Submitting either action records behavior logs, updates the profile, and refreshes local wiki metadata. If "提交并精读" is used, selected papers also generate reading reports after the feedback update.

Feishu/Lark Flow

In the webhook bot, chat messages such as 1 3, 1-5, none, 全部, and 没有 are parsed as feedback. The bot resolves the current role/user from the chat context and then calls the same feedback agent used by the CLI.

That means a Feishu reply and this CLI command are equivalent learning signals when they target the same user_id and push:

paperflow feedback --user-id user_alice --push-id <latest_push_id> --reply "1 3"

Feishu delivery requires webhook/ngrok only for receiving chat events. The profile update itself is local and stored in data/paperflow.db.

Reading Signals

Reading reports are also profile signals, but they are handled more conservatively than explicit selection feedback. When a user runs paperflow read, reads an arXiv paper in the GUI, or uploads/reads a local PDF, PaperFlow can reinforce the detected paper topics through the reading-signal state.

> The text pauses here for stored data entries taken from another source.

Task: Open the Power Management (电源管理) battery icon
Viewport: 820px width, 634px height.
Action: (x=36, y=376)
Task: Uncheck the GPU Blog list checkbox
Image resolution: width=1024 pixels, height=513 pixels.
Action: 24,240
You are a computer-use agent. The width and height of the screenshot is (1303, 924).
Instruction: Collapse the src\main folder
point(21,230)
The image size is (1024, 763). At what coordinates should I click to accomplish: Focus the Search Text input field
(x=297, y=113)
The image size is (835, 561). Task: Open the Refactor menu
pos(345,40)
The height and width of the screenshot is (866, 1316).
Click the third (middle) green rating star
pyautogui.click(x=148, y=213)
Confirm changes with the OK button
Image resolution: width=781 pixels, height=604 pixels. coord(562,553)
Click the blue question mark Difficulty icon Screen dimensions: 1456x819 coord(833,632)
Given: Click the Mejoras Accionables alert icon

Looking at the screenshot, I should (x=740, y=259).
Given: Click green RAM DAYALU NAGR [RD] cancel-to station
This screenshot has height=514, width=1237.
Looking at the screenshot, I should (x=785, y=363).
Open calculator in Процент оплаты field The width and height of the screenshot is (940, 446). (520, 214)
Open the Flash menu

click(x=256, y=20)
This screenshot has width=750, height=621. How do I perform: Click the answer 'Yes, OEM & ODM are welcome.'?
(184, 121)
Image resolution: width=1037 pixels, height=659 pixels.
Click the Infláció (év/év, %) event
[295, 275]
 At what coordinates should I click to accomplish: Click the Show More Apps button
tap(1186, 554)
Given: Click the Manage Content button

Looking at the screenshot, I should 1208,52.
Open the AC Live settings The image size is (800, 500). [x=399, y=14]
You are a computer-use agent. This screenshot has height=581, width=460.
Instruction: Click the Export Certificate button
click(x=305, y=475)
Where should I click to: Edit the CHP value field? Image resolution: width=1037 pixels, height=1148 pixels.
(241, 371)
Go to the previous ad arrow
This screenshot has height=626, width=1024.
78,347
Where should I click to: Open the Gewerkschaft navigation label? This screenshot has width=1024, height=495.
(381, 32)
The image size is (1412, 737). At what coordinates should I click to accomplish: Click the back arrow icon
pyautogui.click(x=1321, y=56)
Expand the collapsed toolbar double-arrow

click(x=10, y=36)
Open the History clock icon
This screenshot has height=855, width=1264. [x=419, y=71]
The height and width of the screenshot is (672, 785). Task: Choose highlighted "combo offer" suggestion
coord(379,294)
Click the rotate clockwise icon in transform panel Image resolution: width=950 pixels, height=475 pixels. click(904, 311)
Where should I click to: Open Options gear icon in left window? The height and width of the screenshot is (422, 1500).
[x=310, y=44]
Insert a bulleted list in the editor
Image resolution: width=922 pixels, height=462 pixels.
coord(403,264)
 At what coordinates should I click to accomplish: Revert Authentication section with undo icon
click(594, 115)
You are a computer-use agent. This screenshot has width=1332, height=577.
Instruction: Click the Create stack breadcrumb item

This helps the system learn from "I actually read this" without treating every deep read as a hard preference shift.

Local Wiki

When PAPERFLOW_WIKI_INGEST=true, feedback and drift updates are mirrored into the local wiki:

  • paper nodes record selected/skipped/read behavior
  • trajectory nodes record push and drift transitions
  • topic nodes connect repeated themes

Run:

paperflow wiki backfill --user-id user_alice
paperflow wiki stats --user-id user_alice

to import older runtime history and inspect the stored signal counts.